Norwich brewery threatened by Red Bull14th August, 2013 by Rupert Millar
Energy drinks giant Red Bull has demanded a small Norwich brewery change its name because of a supposed “confusing similarity” between the names.
Redwell Brewing, which employs eight people in the Norfolk city, has received a letter from Red Bull’s brand enforcement manager, Hansjorg Jeserznik, asking that it withdraw its trademark application as the names are apparently too similar.
The letter stated that the name “comprises Red Bull’s earlier trademark ‘red’ as a whole, which is a prima facie for the similarity of signs.
“Moreover, all trademarks consist solely of English words and contain the common element ‘red’. The term ‘well’ is merely descriptive and therefore of no distinctive character at all.
“Furthermore the term ‘bull’ and the term ‘well’ share the same ending and just differ in two letters.
“The ending ‘ll’ is identical and therefore the terms Red Bull and Redwell are confusingly similar from a visual as well from a phonetical point of view.”
The letter added that the brewery’s name would “take unfair advantage of, dilute and tarnish” Red Bull’s trademarks and that if Redwell did not comply then the brand would take legal action.
The brewery’s co-founder Patrick Fisher told the drinks business: “We were shocked to say the least when it (the letter) came through.
“It came up when we tried to trademark the name which we wanted to do as we’ve put a lot of time and money into creating the image.”

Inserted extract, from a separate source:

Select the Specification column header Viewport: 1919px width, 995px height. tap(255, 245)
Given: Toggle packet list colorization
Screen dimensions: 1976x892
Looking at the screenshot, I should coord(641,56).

He added that the brewery’s solicitors were currently trying to negotiate with Red Bull and bring them down from their current position.
“It’s a big cloud hanging over our heads,” he continued. “We have to get this settled by August or they can use their huge financial clout against us.
Founded last October and selling beer since April this year, Redwell Brewing is named after a street in Norwich. Two of the co-founders, Fisher and Amy Hancock, are also part owners of the Norwich Tap House where the beer is sold.
The beer is also sold in London and is being rolled out to Edinburgh, Glasgow, Newcastle and Manchester. Currently it produces 5,000 pints a week although Fisher added that it hoped to up production to 7,000 pints a week by September.
The case is similar to that of small Welsh brewer Artisan, which was forced by Pepsico to change the name of one of its beers as it was apparently too close to the name of one of the drinks company’s own soft drinks.
The brewer, in that case, lost its appeal when the case went to court.